[Provided records]:

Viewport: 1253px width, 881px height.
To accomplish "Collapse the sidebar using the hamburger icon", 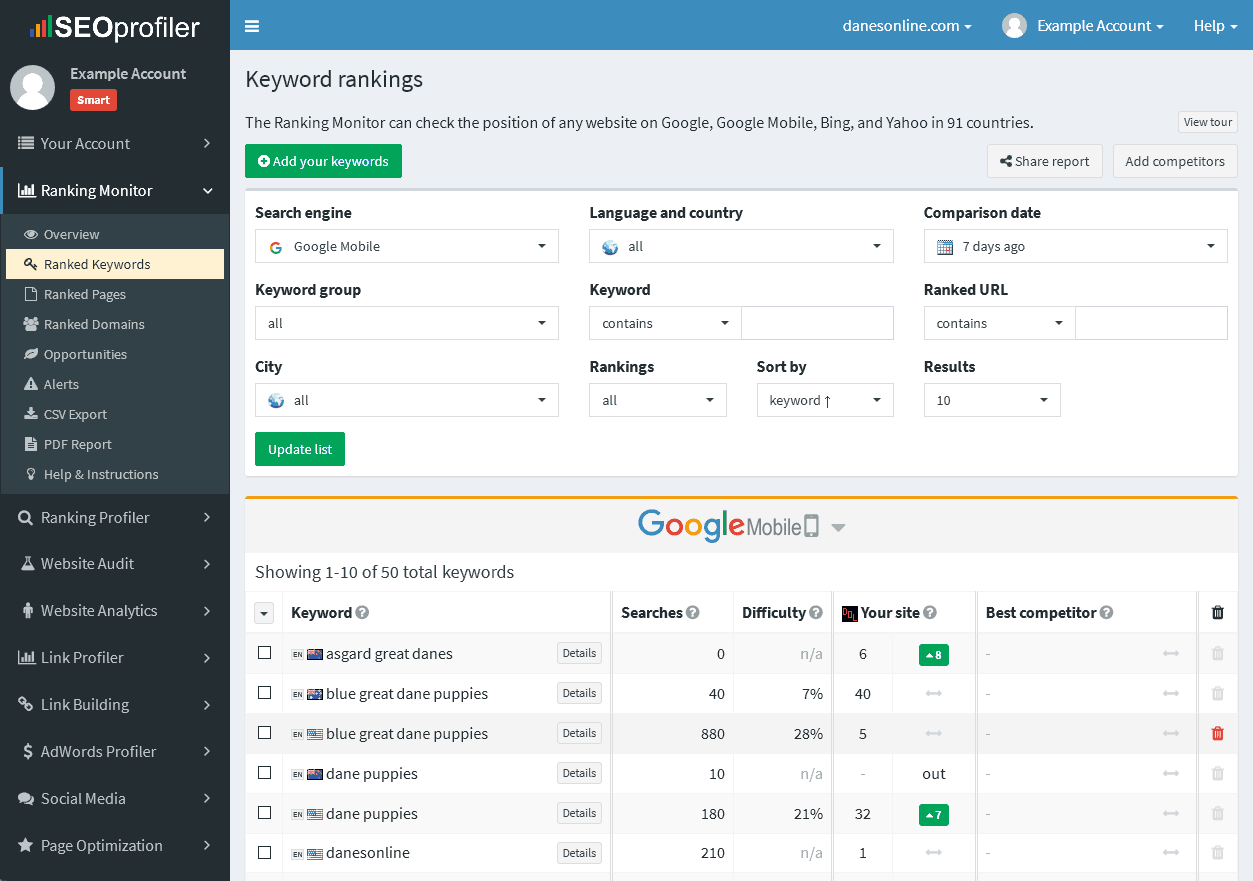I will coord(251,26).
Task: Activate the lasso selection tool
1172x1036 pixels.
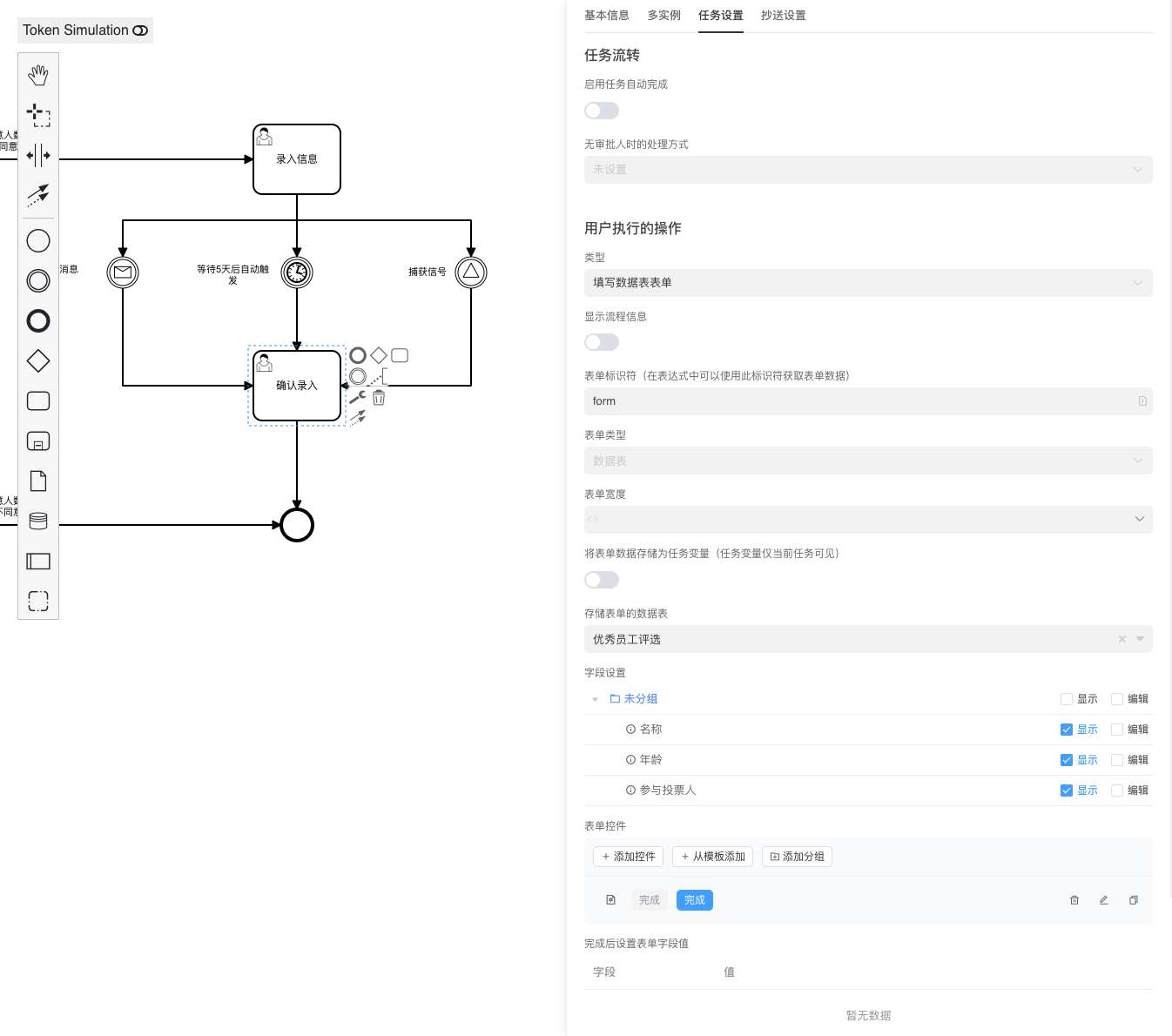Action: tap(38, 115)
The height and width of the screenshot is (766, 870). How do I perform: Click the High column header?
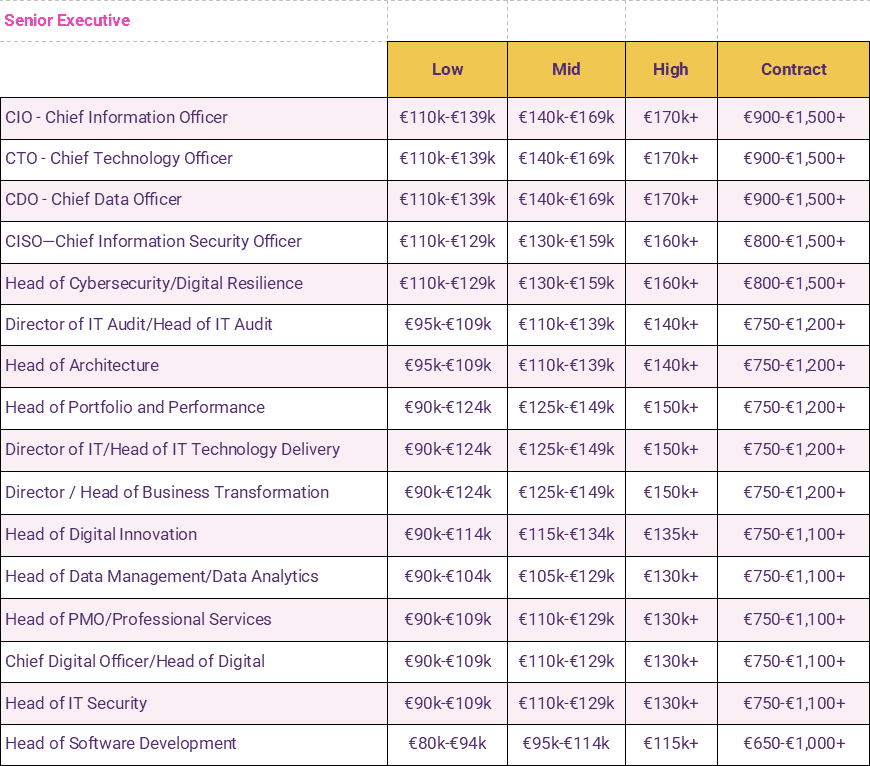click(670, 69)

[Aim of the task]:
Repeat exactly the lines above, from the line containing "Task: Activate the lasso selection tool" through the last line of the records, inclusive; omit any pictures.

[Output of the exercise]:
Task: Activate the lasso selection tool
1172x1036 pixels.
Action: tap(38, 115)
The height and width of the screenshot is (766, 870). How do I perform: Click the High column header?
click(670, 69)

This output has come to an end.